--- Exercise details ---
Write out, word for word, each line from the start of the entries through the one holding "The image size is (231, 166)."; omit the pictures.

Dataset entries
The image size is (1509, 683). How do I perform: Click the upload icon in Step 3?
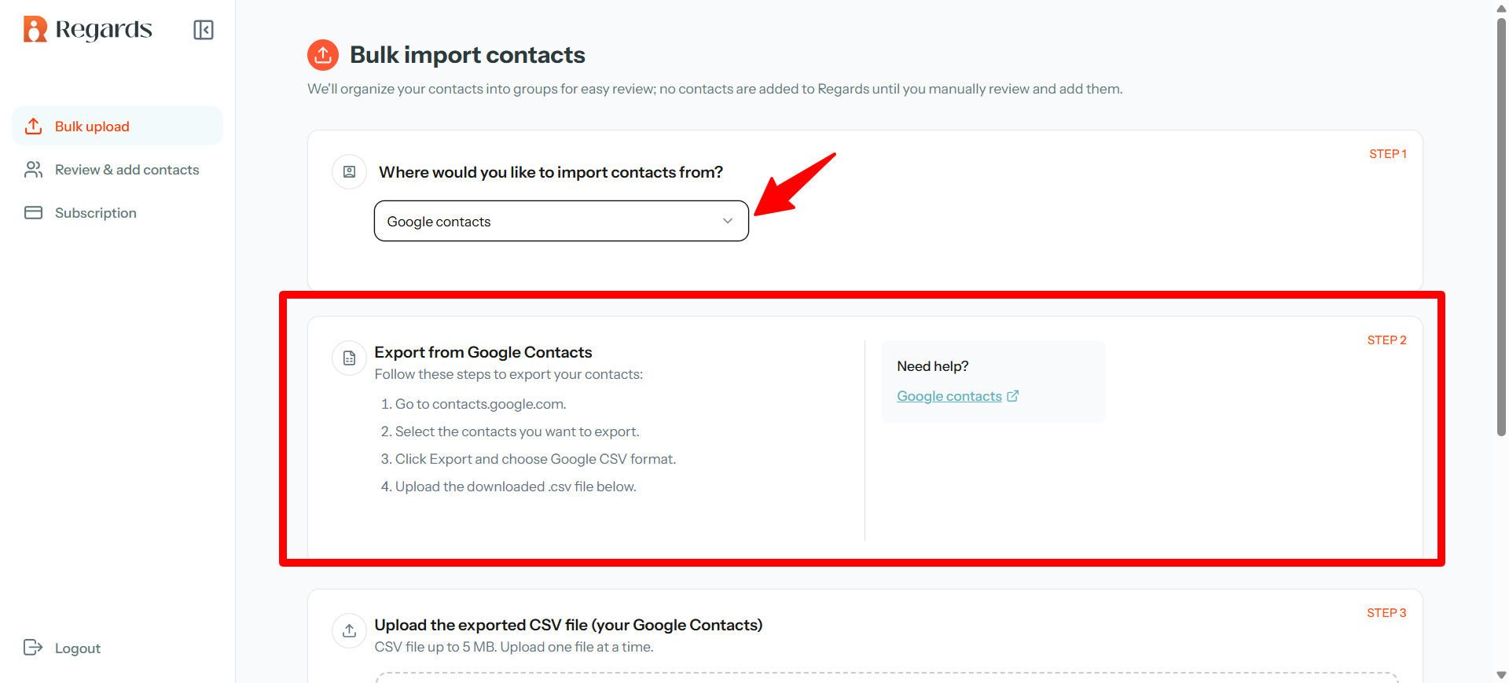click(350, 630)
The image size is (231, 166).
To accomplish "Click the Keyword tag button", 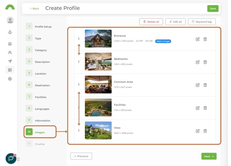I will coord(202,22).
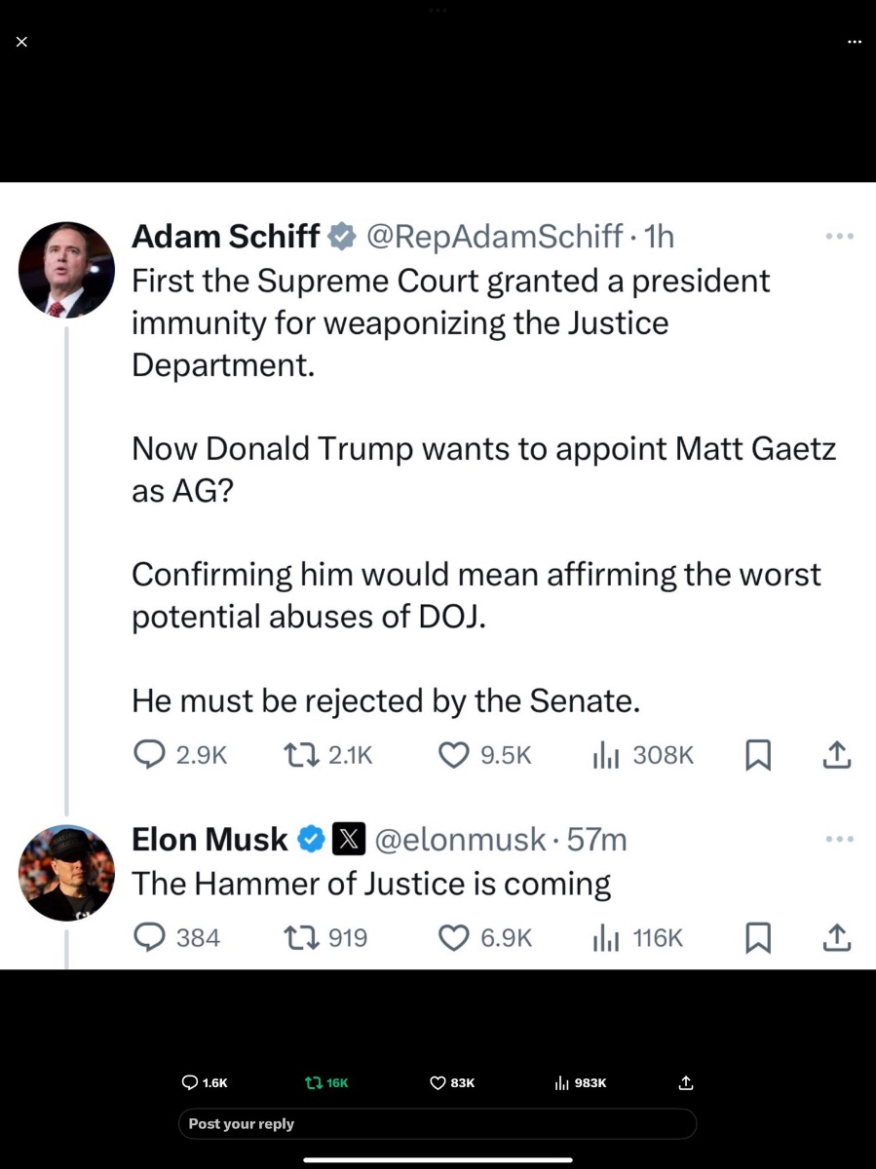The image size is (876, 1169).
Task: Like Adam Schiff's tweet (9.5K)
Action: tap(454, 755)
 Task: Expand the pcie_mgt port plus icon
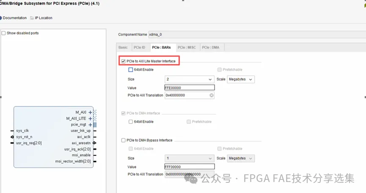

--- Response to this exercise ---
The image size is (1509, 683). How do I perform: Click the upload icon in Step 3?
click(350, 630)
The image size is (231, 166).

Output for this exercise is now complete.